(TEXT UNDER STUDY Opens)
Hospitality costs rocketing, says Liverpool restaurateur

As a report from MPs outlines how businesses are struggling post-pandemic, Liverpool restaurateur Paul Askew reveals his battles against rising costs and staff shortages. Tony McDonough reports

Paul Askew
Paul Askew chef patron at The Art School restaurant says he is battling rising costs and staff shortages


Liverpool chef restaurateur and restaurateur Paul Askew says soaring food costs and staff shortages are stifling the hospitality’s sector’s recovery from the pandemic.

Paul, the owner of the The Art School restaurant in Liverpool city centre, says the costs of some food items are as much as 30% higher. He adds the sector is struggling to replace the people who left during the COVID-19 pandemic.

He was speaking as Parliament’s Treasury Committee published its new report on Jobs, Growth and Productivity after Coronavirus. Produced by a cross-party committee of MPs, the report criticises the Government’s “chop and change” strategy for delivering long-term growth.

It says the number of job vacancies across the country has hit a record 3m. This, the report adds, was mainly driven by workers aged 55-64 who retired early or had to leave due to long term illnesses.

MPS said the Government should prioritise addressing skills gaps to ease labour shortages. LBN has reported previously how there had been an exodus of staff from the Liverpool city region hospitality sector.

In May we reported how bars were struggling to recruit door staff. And Delifonseca Dockside  founder Candice Fonseca also said she was having to manage around a shortage of skilled workers. She urged young people to consider careers in the hospitality sector.

Paul Askew says there is a degree of positivity and a return to normality in the local sector with demand returning. But he added rising prices and staffing costs was a major issue for most businesses.

He explained: “Our recovery has been very encouraging in many ways in terms of demand and people’s desire to eat out and regain some sense of normality in the summer.

“At The Art School in Liverpool, we have seen bookings return and people are planning ahead again with some confidence and the city’s hospitality sector remains busy.


Candice Fonseca
Candice Fonseca, founder of Delifonseca in Liverpool


“The challenges however remain enormous. The rising costs of utilities, ongoing food supply issues due to the supply chain being damaged, staff shortages due to the resurgence of COVID and the overall residual impact of Brexit are not going away. 

“It’s a long and very bumpy road ahead for tens of thousands of restaurants, bars, hotels and pubs across the UK. We are navigating the impact of the pandemic and the countless skilled staff who have left the industry and will not return.”

On rising inflation and the cost of living crisis, he added: “These are affecting pretty much the entire UK in one way or another. One impact in hospitality is the spiralling cost of ingredients.

“We have seen raw ingredients like rare breed beef and lamb and wild fish increase by as much as 30% if you can get the volume to buy them in the first place.

“College enrolments are way down so the supply chain of new, young staff into the sector is also massively under threat. The industry needs new recruits and the last two-and-a-half years have severely impacted the next generation of chefs, managers, bartenders and front of house staff.”
(TEXT UNDER STUDY Closes)
(MATERIAL SUPPLIED Opens)
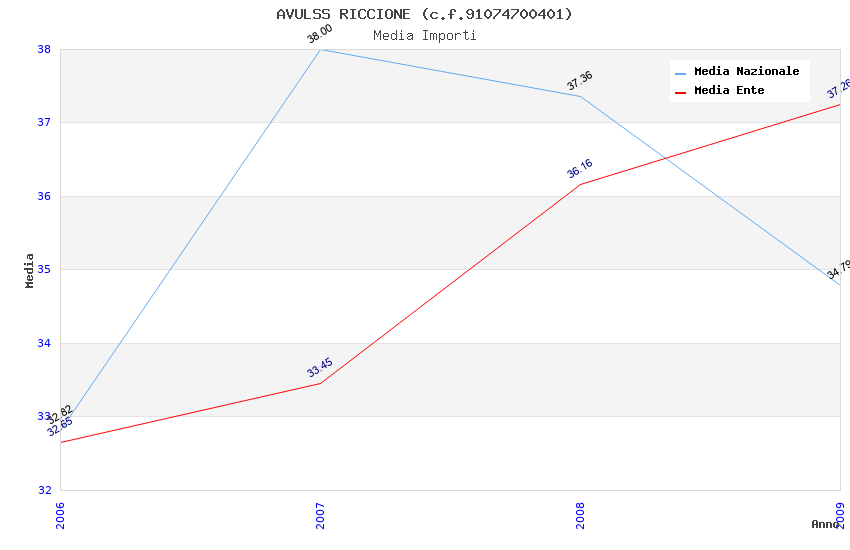Click the 37.36 data label for 2008
This screenshot has width=850, height=550.
pos(580,81)
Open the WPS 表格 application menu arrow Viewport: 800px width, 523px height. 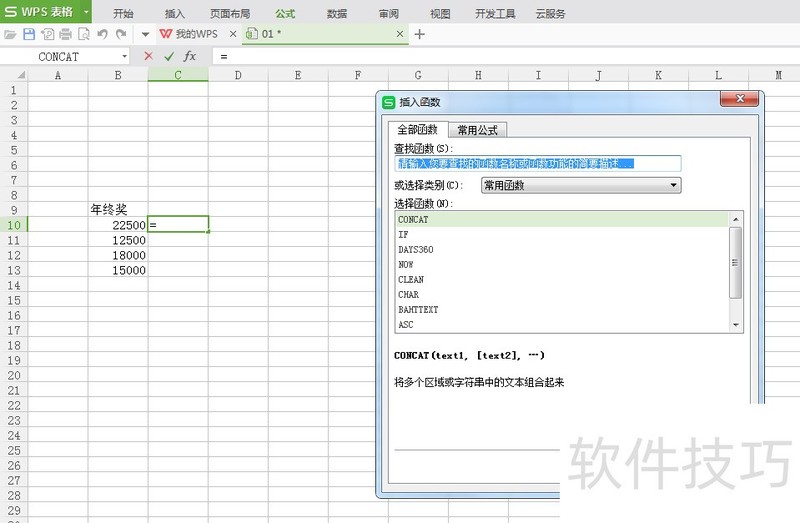[87, 13]
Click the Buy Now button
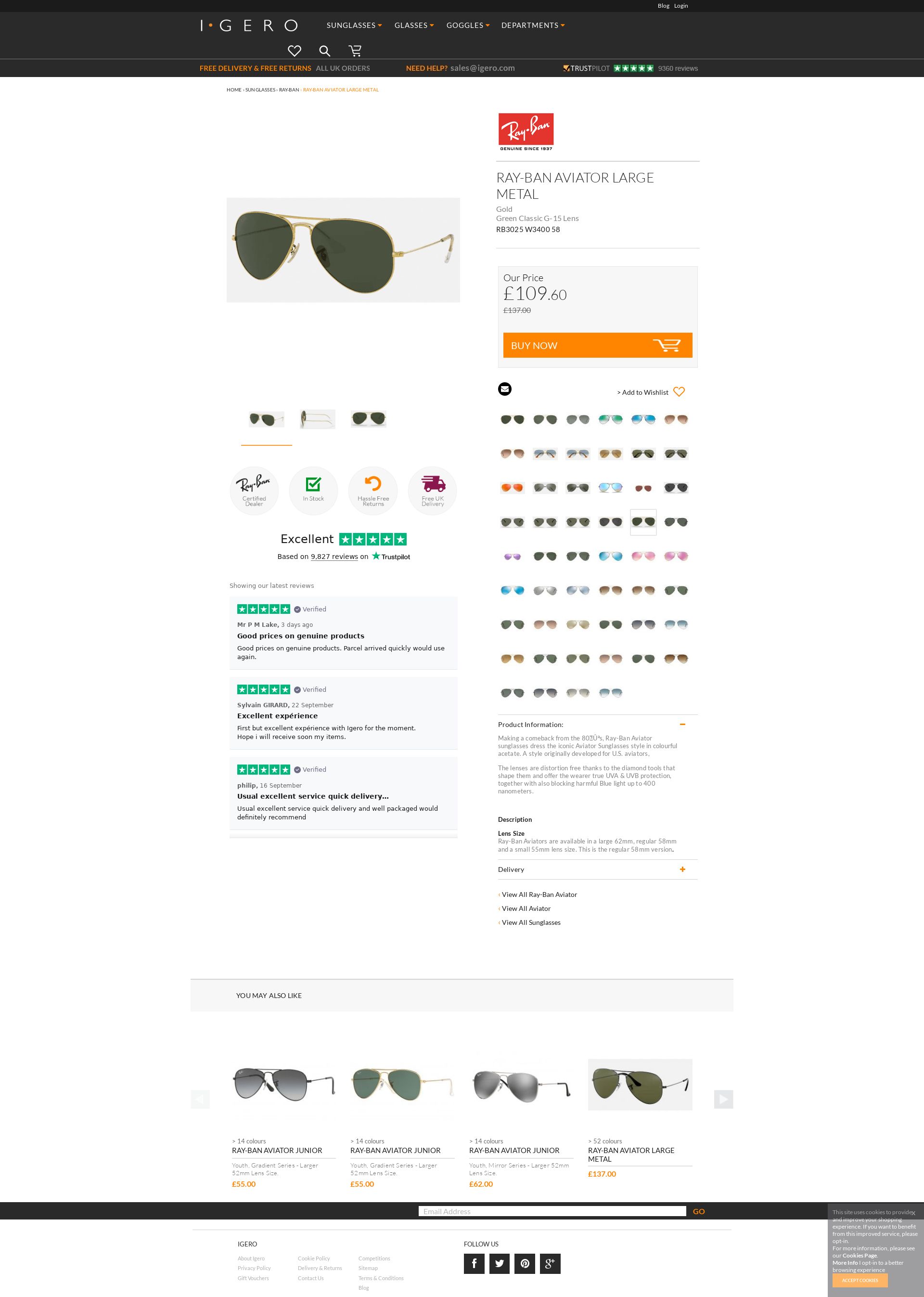This screenshot has height=1297, width=924. (597, 345)
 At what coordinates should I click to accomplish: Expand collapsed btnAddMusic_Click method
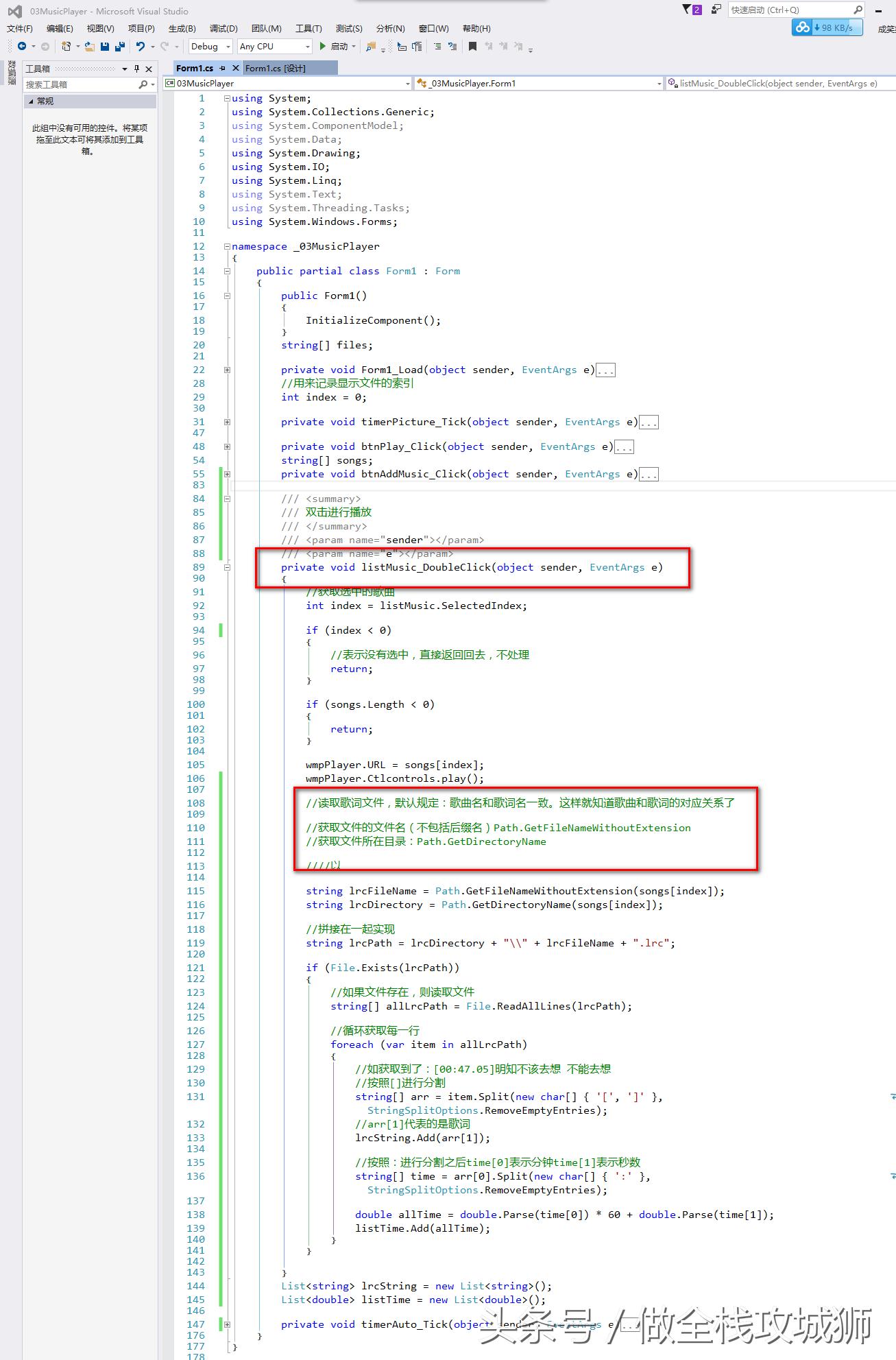pyautogui.click(x=227, y=474)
(MATERIAL SUPPLIED Closes)
*ACTIVITY*:
According to the article about Liverpool hospitality costs, which group of workers mainly drove the record number of job vacancies? Rely only on the article about Liverpool hospitality costs.

*OUTPUT BELOW*:
Workers aged 55-64 who retired early or had to leave due to long-term illnesses.